Work task ::
When a line of the entries contains "computer", please list that line.

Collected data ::

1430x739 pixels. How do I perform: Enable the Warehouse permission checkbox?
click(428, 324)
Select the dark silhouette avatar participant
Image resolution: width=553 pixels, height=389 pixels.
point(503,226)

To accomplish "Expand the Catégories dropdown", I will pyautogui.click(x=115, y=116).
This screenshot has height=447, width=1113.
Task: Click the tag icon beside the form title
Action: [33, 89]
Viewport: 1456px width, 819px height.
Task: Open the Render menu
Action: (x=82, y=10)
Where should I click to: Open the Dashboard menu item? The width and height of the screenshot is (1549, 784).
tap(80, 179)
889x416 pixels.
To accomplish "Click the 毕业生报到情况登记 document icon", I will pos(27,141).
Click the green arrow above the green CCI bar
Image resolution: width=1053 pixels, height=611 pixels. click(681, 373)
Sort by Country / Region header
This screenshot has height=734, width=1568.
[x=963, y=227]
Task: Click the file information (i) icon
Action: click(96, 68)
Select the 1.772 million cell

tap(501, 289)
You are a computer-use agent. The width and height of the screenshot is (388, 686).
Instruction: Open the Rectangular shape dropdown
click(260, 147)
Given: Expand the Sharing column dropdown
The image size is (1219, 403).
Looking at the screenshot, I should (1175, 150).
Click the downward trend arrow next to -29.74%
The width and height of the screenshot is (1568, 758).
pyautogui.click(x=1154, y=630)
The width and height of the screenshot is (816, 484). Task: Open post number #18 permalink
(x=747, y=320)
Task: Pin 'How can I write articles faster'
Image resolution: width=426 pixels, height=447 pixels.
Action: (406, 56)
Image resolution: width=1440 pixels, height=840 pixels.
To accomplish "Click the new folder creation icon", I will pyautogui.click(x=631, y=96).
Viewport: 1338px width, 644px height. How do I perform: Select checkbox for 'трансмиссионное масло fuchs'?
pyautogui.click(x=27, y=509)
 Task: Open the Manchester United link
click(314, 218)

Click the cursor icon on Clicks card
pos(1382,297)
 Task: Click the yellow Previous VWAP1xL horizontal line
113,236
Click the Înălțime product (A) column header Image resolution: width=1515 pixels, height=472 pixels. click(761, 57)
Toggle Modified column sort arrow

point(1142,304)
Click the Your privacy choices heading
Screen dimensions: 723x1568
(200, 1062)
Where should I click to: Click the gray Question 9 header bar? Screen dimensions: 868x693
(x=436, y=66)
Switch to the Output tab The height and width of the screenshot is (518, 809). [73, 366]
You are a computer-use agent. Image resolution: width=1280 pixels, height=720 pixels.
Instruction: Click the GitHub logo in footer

Worked solution ::
You are a computer-use agent. The width and height of the screenshot is (388, 686).
You are a computer-use agent. Image resolution: width=1280 pixels, height=720 pixels.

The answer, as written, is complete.